(Saved data entries)
━━━━━━━━━━━━━━━━━━━━
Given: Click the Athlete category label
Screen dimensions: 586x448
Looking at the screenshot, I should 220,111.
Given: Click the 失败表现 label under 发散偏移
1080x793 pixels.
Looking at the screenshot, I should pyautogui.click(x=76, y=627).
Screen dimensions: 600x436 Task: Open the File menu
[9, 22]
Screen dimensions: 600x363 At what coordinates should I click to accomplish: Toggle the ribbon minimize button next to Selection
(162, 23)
━━━━━━━━━━━━━━━━━━━━
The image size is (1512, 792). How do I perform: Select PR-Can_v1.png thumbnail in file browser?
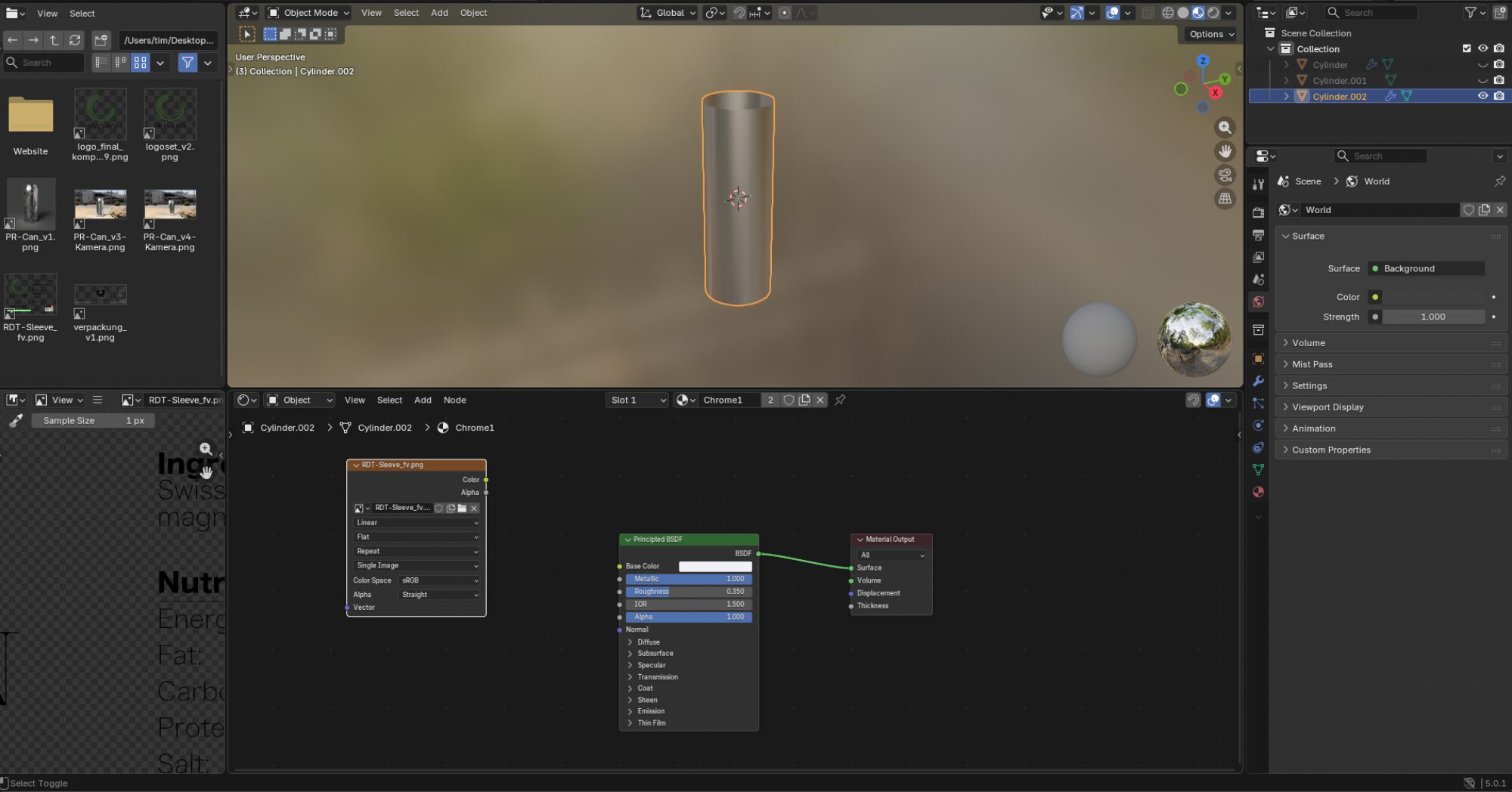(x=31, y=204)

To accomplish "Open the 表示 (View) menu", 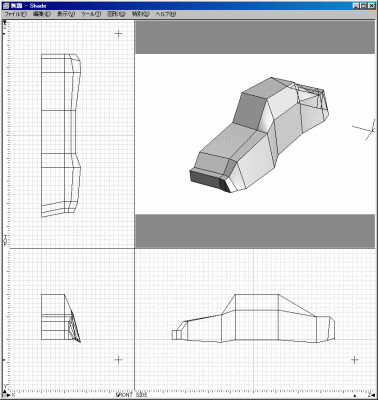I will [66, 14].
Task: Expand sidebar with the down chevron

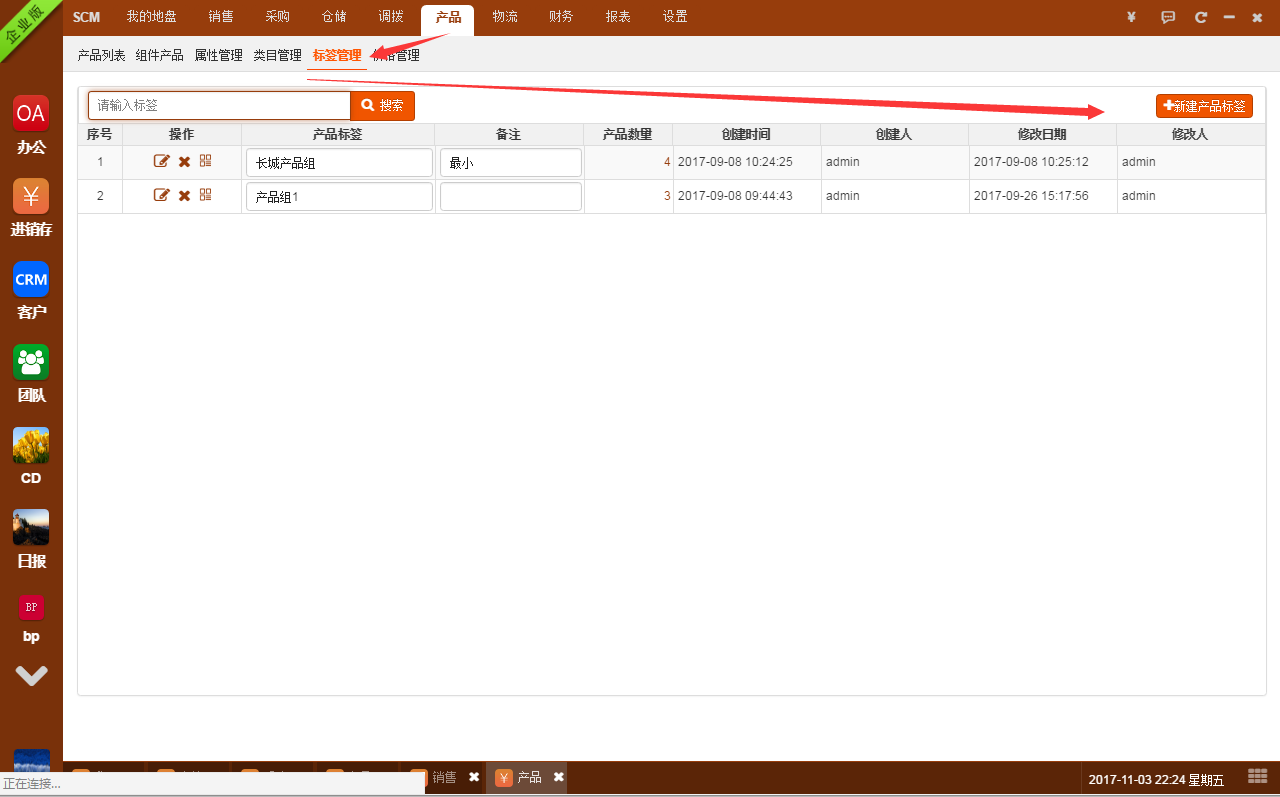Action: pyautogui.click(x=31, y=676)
━━━━━━━━━━━━━━━━━━━━
-- What you should do --
All lines above in which the word "Given" occurs should be identified and copied.

-- Written answer --
Given: Click the Athlete category label
Given: Click the 失败表现 label under 发散偏移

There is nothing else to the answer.